Cultural heritage

Aboriginal heritage

The local Aboriginal communities within the Gumbaynggirr Nation and Yaegl Nation have strong cultural links with the Marine Park and are actively involved in planning its conservation.

The Gumbaynggirr people are the traditional owners of the land and sea in central and southern section of the park, with some overlap with the Yaegl people in the northern section.

Several Elder groups live adjacent to and use the marine resources from the park, including:

  • the Birrigan Gargle Elders (generally north from the Wooli Wooli River);
  • Garby Elders (generally Minnie Water to Moonee Creek, known as Munim-Munim by the Gumbaynggirr people);
  • Garlambila Guuya Girrwaa Elders (generally south of Moonee Creek ).

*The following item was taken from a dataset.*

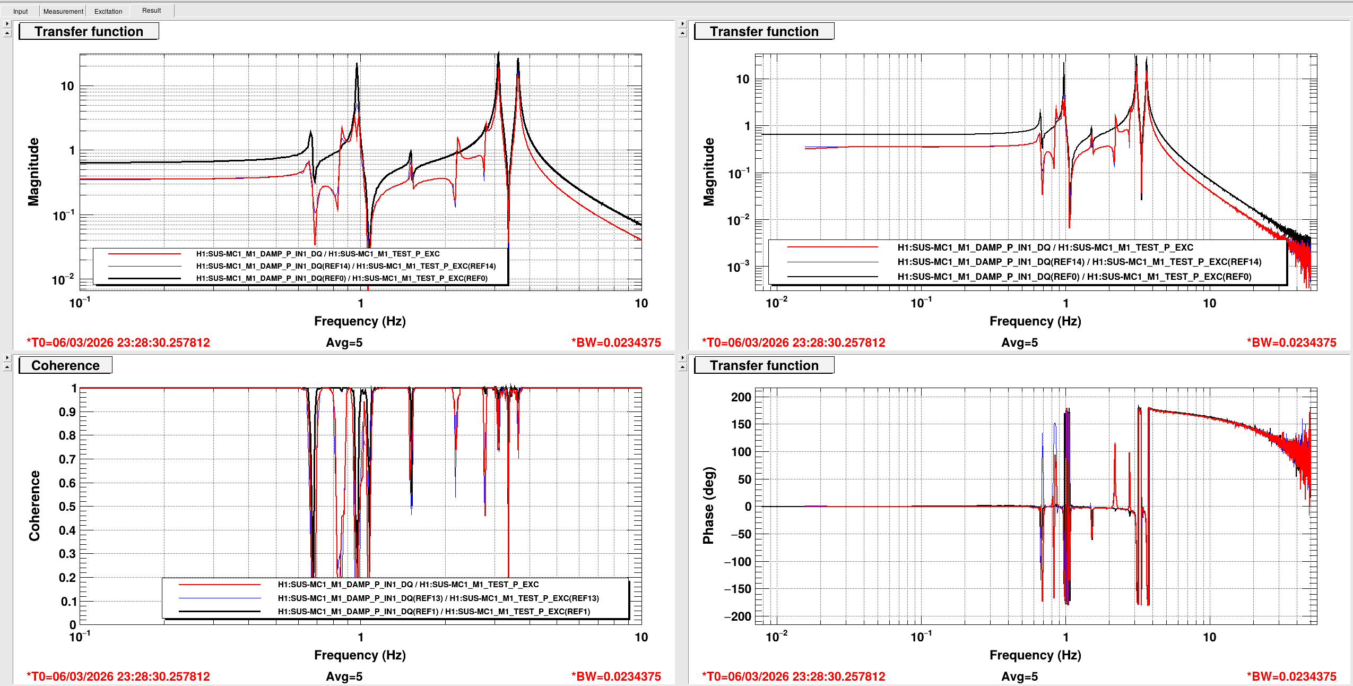This screenshot has width=1353, height=686.
Task: Click top-left Transfer function title box
Action: 89,31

Important sites for collecting marine plants and animals include Coffs Creek, Park Beach, Arrawarra Headland, Corindi River, Corindi Beach and rock platform, and the Sandon River.

Sites within the marine park have been used for thousands of years for resource use, cultural gatherings and storytelling and are still very significant to Aboriginal communities.

Visit Arrawawarra Sharing Culture for more information.

See the Aboriginal engagement and cultural use of fisheries resources policy (PDF, 171 KB) for more information.

Maritime heritage

Buster Shipwreck

Captain Cook named the Solitary Islands in 1770 during his voyage along Australia's east coast in HM Bark Endeavour.

The Solitary Islands are rich in maritime history and many ships have been lost in or near the area, especially during the 1800s.

  • The location of most wrecks is known, though only a few are visible.
  • Eighteen recorded wrecks lie within or near the park.
  • The earliest ship wrecked was built in 1841 and the latest in 1928.
  • The Keilawarra, built in 1878, was carrying passengers when it hit the Helen Nicholl near North Solitary Island in 1886.  More than 40 lives were lost. The Keilawarra was found in 2000 near North Solitary Island in about 70 m of water.
  • The Buster, which lies on Woolgoolga Beach near the mouth of Woolgoolga Lake, is the only wreck in the park that is visible from an accessible location.
  • Pieces of Lady of Lorne are also visible in Moonee Creek.

A shipwreck becomes historic after 75 years and is protected under the NSW Heritage Act 1977 and the Commonwealth Historic Shipwrecks Act 1976.

The lighthouse at South Solitary Island – considered the most isolated on the NSW coast - began operating in March 1880.

A school education program to raise awareness and appreciation of local maritime history began in 2007.